● **SUPPLIED TEXT**:

************

The Accidental Gold Mine: Ultra-Fast Inference
After all those mis-bets, Cerebras stumbled onto something:
Inference = running the trained model to answer user queries (vs training, which teaches it). Cerebras' chip produces tokens (words) extremely fast because model weights sit in on-wafer SRAM with no HBM bottleneck.
How the inference pipeline works (simplified)
- Pipeline parallelism. Each model layer is mapped to a strip of the wafer (e.g., Llama-70B has 80 layers → 80 strips).
- A token enters layer 1, moves to layer 2, …, exits layer 80, then loops back as the input for the next token.
- Why fast: the next layer is physically adjacent on the wafer, so latency between pipe stages is ~nanoseconds (vs microseconds when GPUs talk over NVLink/PCIe).
- Multi-user: each user's token sits at a different pipe stage. With 80 layers, ~80 users can be in flight simultaneously before the pipeline is full.
- Optimal batch size = 1 (vs Groq optimal = 2 due to imbalance).
- Optimal #queries-in-flight = #model layers (fills the pipe without increasing user latency).
- Headline speed: ~3,000 tokens/sec/user vs typical GPU 50–200 tokens/sec/user.
Multi-wafer chaining
- For Llama-70B (140 GB FP16 weights): chain 4× WSE-3 (176 GB total SRAM) over RDMA-over-Ethernet, <5 µs latency between systems.
- Only activations transfer between wafers — bandwidth need <100 Gbps out of 1.2 Tbps available.
- IA's complaint: you're using 1 of 12 transceivers, leaving the other 11 stranded because of design constraints. "5 µs I/O latency is dogshit but sure latency dominated by other factors whatever."
Where it breaks: KV cache
- When a model processes long context (your entire codebase, e.g.), it builds up a KV (key-value) cache of attention state per query.
- KV cache MUST sit on the WSE because off-wafer I/O is too slow.
- KV cache competes with model weights for the tiny 44 GB SRAM pool.
- Long context = economically deadly because KV grows linearly with context length.
Hardware Requirement Math (Chapter 3 reproduced)
"This chapter was HEAVILY assisted by a friend who actually understands this shit."
General assumptions
- Scratchpad SRAM = 48 KB/core × 900K cores = 44 GB (not GiB) per WSE-3.
- Compute and SRAM bandwidth balanced ("full bandwidth for full SIMD") per Cerebras claims.
- Optimal #queries in flight = #model layers (fills pipe, no latency hit).

************

● **TO DO**:
Reproduce the Cerebras inference notes from "- IA's complaint: you're" to "per Cerebras claims.", word for word.

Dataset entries
************

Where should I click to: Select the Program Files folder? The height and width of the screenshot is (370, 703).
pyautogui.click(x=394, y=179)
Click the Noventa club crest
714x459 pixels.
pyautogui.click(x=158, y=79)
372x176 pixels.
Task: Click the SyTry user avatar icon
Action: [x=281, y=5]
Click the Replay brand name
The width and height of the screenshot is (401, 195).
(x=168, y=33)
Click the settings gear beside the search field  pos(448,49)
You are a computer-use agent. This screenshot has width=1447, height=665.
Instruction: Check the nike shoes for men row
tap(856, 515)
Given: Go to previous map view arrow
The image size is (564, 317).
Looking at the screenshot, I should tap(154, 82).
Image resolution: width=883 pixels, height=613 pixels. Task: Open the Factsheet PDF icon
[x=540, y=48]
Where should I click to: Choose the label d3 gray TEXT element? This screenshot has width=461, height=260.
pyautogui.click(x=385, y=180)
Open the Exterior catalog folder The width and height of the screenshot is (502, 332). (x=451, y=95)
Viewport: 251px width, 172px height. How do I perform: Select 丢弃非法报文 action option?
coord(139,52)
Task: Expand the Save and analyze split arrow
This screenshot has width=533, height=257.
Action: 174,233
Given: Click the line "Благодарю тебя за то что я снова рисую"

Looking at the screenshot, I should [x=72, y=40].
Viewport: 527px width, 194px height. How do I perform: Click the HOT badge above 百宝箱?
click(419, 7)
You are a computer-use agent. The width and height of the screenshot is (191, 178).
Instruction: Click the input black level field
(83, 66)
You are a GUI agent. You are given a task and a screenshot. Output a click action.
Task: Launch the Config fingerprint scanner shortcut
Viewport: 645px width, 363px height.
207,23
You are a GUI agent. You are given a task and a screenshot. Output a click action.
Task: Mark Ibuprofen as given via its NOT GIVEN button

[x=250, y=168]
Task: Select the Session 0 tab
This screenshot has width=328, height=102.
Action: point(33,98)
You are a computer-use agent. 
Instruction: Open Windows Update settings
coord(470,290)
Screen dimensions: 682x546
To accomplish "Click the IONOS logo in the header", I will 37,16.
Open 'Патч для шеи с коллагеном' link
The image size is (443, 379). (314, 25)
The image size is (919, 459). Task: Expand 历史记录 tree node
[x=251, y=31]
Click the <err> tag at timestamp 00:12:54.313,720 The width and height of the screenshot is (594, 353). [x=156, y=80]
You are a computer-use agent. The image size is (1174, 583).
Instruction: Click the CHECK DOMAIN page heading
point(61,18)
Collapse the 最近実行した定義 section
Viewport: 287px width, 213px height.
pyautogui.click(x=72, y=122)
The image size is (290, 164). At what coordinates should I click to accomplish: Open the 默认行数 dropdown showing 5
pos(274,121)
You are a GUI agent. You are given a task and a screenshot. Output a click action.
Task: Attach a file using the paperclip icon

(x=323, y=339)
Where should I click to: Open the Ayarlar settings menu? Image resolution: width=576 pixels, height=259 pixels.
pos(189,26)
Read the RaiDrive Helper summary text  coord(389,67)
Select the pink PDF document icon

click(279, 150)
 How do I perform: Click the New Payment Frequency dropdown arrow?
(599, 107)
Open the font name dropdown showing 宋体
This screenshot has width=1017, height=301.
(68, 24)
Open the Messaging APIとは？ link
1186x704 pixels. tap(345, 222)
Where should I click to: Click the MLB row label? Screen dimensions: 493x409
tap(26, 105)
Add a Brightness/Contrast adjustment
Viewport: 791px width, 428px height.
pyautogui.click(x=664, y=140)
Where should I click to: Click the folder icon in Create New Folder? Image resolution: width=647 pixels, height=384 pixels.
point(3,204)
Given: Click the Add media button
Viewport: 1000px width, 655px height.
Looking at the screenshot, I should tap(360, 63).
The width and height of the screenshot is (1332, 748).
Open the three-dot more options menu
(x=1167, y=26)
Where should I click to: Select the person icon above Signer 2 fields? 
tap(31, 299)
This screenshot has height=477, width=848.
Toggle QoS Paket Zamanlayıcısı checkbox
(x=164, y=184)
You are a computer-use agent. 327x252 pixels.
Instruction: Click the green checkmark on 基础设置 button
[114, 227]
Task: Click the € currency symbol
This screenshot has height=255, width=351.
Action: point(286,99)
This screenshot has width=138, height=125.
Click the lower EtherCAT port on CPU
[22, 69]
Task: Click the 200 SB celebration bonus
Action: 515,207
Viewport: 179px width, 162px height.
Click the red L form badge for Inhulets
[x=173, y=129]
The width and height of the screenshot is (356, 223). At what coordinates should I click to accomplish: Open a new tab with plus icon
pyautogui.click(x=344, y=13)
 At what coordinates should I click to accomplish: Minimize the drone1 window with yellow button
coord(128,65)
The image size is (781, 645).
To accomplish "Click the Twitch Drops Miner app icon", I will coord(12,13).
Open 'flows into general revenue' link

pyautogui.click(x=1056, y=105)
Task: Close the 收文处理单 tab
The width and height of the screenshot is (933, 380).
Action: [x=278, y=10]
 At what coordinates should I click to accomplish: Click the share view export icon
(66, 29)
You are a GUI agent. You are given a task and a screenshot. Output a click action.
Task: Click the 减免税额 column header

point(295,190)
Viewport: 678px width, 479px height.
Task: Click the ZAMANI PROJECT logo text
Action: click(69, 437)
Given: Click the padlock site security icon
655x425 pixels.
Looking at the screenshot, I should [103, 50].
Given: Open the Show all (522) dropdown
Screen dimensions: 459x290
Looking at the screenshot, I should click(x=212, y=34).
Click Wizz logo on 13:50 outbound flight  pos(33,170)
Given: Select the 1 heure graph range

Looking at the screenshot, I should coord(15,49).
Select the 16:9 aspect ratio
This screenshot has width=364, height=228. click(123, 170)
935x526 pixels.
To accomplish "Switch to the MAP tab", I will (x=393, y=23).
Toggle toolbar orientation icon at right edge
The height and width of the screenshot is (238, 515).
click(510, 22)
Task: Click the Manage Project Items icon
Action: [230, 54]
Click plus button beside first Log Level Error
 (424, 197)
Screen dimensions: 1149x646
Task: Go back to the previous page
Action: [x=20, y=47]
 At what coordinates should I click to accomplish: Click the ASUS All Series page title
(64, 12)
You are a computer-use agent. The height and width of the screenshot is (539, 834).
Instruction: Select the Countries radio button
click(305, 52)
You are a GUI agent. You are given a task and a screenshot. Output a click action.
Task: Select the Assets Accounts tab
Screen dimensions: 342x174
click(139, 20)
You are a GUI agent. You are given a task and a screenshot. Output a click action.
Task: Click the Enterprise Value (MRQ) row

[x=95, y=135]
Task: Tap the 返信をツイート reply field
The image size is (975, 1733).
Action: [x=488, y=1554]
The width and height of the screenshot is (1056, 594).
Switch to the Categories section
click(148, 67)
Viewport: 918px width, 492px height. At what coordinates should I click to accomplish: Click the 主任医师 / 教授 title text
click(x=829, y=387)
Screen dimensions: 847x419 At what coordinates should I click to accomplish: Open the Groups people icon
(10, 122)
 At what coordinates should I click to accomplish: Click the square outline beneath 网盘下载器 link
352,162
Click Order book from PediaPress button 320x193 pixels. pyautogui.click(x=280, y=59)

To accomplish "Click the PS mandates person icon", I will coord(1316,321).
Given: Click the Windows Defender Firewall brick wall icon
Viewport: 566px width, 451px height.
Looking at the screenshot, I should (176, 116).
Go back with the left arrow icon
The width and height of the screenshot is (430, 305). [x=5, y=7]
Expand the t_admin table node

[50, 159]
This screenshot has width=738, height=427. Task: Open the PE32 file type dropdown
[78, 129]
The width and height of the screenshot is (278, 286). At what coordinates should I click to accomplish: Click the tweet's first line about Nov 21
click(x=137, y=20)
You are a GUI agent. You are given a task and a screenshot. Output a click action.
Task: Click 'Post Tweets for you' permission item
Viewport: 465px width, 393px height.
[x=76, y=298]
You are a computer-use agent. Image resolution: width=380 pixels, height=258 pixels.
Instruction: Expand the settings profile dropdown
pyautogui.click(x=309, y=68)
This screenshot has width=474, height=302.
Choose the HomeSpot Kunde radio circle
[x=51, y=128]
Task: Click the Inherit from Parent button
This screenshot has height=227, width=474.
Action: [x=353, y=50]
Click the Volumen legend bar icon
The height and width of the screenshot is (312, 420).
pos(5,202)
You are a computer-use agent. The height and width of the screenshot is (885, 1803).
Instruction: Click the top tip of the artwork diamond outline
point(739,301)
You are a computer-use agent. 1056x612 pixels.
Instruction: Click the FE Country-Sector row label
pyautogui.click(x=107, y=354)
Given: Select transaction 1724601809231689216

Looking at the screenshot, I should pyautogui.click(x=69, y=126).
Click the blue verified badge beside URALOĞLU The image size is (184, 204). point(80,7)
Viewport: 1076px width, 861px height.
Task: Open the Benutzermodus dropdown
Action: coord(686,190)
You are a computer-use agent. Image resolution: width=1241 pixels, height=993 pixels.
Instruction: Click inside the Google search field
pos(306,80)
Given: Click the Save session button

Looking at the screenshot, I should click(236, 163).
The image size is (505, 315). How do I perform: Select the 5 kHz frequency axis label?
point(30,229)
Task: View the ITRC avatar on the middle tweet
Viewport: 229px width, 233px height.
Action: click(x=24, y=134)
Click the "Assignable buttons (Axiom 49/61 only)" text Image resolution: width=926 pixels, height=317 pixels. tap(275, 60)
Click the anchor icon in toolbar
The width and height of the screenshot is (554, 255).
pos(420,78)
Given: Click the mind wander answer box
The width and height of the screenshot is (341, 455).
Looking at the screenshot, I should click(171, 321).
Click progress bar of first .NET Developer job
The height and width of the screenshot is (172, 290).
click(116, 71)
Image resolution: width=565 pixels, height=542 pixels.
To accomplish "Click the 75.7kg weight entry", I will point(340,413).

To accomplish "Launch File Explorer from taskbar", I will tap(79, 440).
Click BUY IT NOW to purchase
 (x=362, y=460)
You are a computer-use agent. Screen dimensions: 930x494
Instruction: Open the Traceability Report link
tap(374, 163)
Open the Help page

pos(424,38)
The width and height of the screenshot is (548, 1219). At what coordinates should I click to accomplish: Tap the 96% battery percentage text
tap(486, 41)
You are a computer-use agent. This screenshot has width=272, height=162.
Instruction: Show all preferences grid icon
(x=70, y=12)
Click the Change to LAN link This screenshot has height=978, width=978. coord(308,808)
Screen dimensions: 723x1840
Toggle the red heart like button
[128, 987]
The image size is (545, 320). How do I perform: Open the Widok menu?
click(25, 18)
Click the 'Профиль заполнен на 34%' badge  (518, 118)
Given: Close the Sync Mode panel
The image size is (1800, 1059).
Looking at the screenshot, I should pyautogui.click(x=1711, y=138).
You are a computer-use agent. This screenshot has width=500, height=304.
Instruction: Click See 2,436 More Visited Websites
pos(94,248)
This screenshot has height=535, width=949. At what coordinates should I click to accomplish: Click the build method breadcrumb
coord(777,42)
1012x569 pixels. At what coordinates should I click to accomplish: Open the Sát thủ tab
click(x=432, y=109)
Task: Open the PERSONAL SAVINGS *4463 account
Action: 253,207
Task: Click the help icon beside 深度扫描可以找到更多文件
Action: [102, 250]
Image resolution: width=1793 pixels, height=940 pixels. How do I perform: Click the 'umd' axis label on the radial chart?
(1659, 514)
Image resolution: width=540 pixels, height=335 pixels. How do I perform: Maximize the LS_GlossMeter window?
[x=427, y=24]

************

● **RESPONSE FOR THIS EXERCISE**:
- IA's complaint: you're using 1 of 12 transceivers, leaving the other 11 stranded because of design constraints. "5 µs I/O latency is dogshit but sure latency dominated by other factors whatever."
Where it breaks: KV cache
- When a model processes long context (your entire codebase, e.g.), it builds up a KV (key-value) cache of attention state per query.
- KV cache MUST sit on the WSE because off-wafer I/O is too slow.
- KV cache competes with model weights for the tiny 44 GB SRAM pool.
- Long context = economically deadly because KV grows linearly with context length.
Hardware Requirement Math (Chapter 3 reproduced)
"This chapter was HEAVILY assisted by a friend who actually understands this shit."
General assumptions
- Scratchpad SRAM = 48 KB/core × 900K cores = 44 GB (not GiB) per WSE-3.
- Compute and SRAM bandwidth balanced ("full bandwidth for full SIMD") per Cerebras claims.